Key Factors That Affect FIFO Sales Revenue and Gross Profit

  1. Sales Volume: Higher sales volume directly increases total sales revenue. The impact on gross profit depends on the COGS associated with those sales.
  2. Selling Price: Increasing the selling price per unit boosts sales revenue and typically widens the gross profit margin, assuming COGS remains constant.
  3. Inventory Purchase Costs: Lower costs per unit in your inventory batches reduce COGS, thereby increasing gross profit and margin. Rising purchase costs will increase COGS.
  4. Inventory Turnover Rate: A faster turnover (selling inventory quickly) is especially beneficial under FIFO during periods of rising prices, as it matches older, lower costs against current revenues.
  5. Product Mix: Selling a higher proportion of products with higher profit margins will increase the overall gross profit and margin for the business.
  6. Shrinkage and Spoilage: Unaccounted losses (theft, damage, spoilage) reduce the number of units available to sell and can skew the FIFO calculation if not properly managed. Lost inventory effectively becomes an unrecoverable cost.
  7. Inflation/Deflation: During inflationary periods (rising prices), FIFO typically results in a lower COGS and higher taxable income compared to LIFO, as older, cheaper costs are expensed. During deflationary periods, the opposite is true.
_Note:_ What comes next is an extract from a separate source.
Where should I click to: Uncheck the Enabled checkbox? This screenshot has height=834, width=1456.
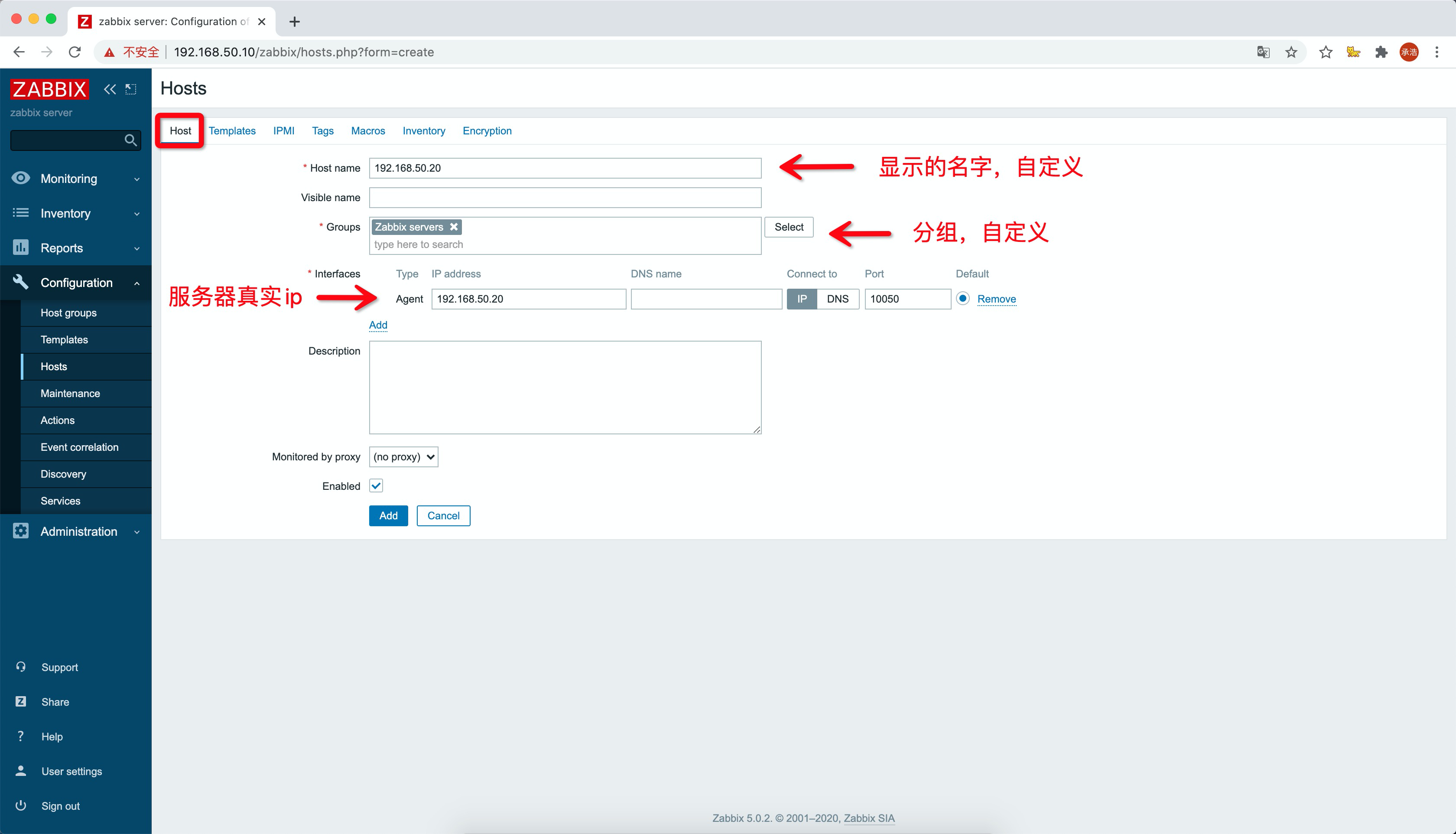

FAQ about FIFO Calculations

What does FIFO stand for?

FIFO stands for First-In, First-Out. It’s an inventory accounting method assuming the first goods purchased are the first ones sold.

How is Cost of Goods Sold (COGS) calculated with FIFO?
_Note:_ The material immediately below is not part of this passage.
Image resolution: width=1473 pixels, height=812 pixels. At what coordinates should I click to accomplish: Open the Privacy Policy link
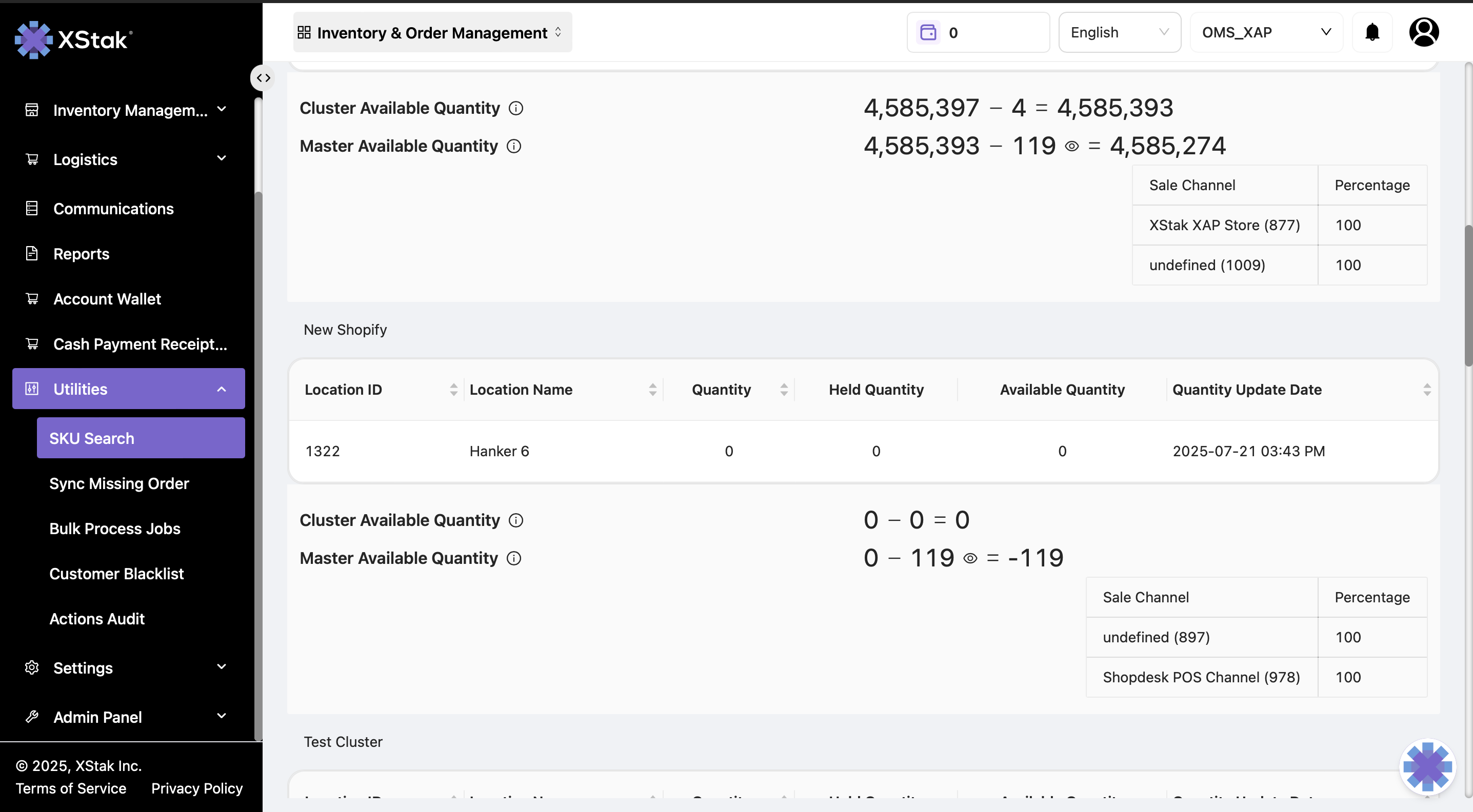coord(197,788)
With FIFO, COGS is calculated by taking the cost of the oldest inventory batches first until the total number of units sold is accounted for.
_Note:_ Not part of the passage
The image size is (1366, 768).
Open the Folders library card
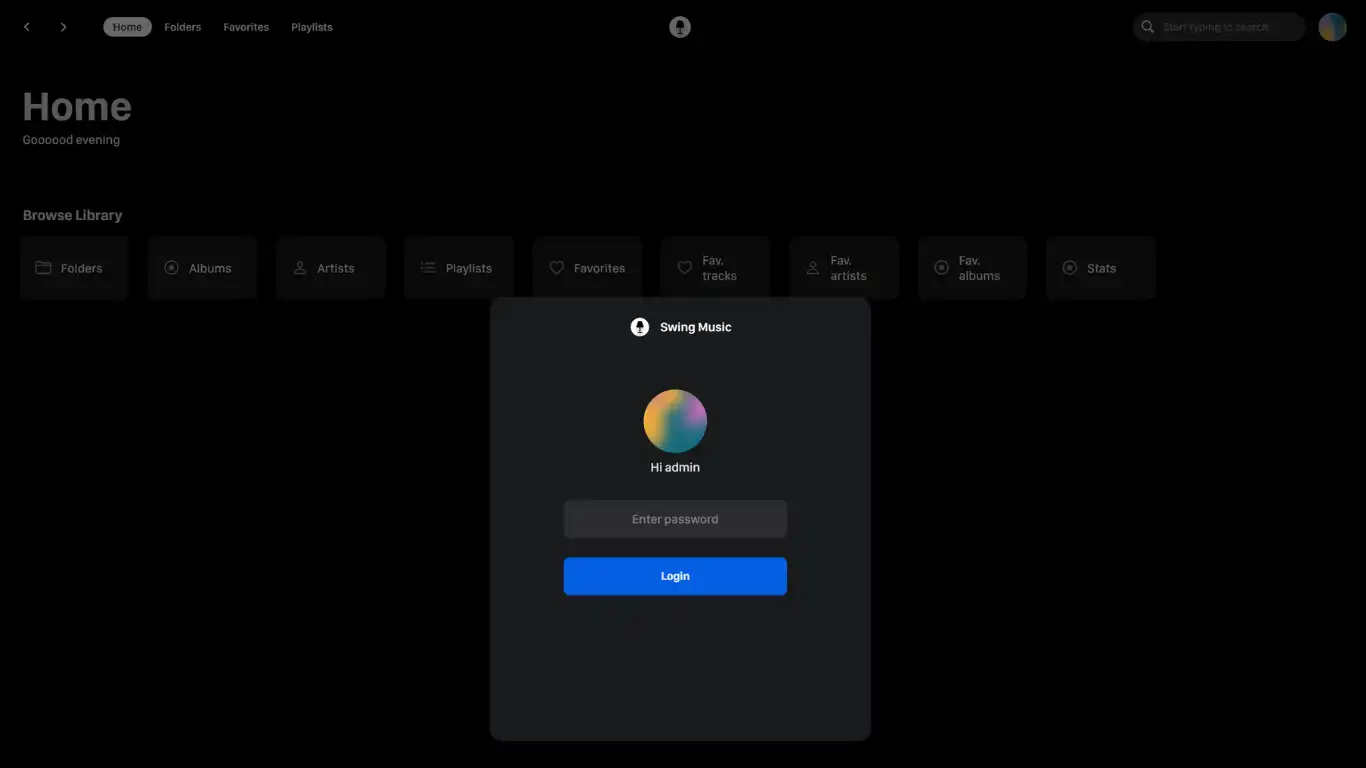[74, 268]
Does FIFO mean I have to sell my oldest stock first?

Not necessarily. FIFO is an accounting assumption for cost tracking. While it often aligns with the physical flow of goods (especially perishables), businesses can sometimes sell newer stock first while still using FIFO for accounting.

What happens if I sell more units than I purchased in a specific batch?

If you sell more units than available in the oldest batch, you move to the next oldest batch to cost the remaining units sold. The calculator handles this by cumulatively drawing from purchase batches in order.

Can the Gross Profit be negative?

Yes, Gross Profit can be negative if the Cost of Goods Sold (COGS) is higher than the Total Sales Revenue. This indicates that the cost of acquiring or producing the sold goods exceeded the revenue generated from selling them.

What are the units for the inputs?

All unit inputs (Units Sold, Units Purchased) should be consistent (e.g., ‘pieces’, ‘kg’). All currency inputs (Selling Price, Purchase Cost) should be in the same currency (e.g., ‘USD’, ‘EUR’). The calculator uses these values directly.

How does inflation affect FIFO calculations?

During inflation (rising prices), FIFO generally results in a lower COGS and higher reported profit (and potentially higher taxes) because it matches older, lower costs against current revenues.

What is Gross Profit Margin?

Gross Profit Margin is a profitability ratio calculated as (Gross Profit / Total Sales Revenue) * 100%. It shows what percentage of revenue is left after accounting for the direct costs of producing or acquiring the goods sold.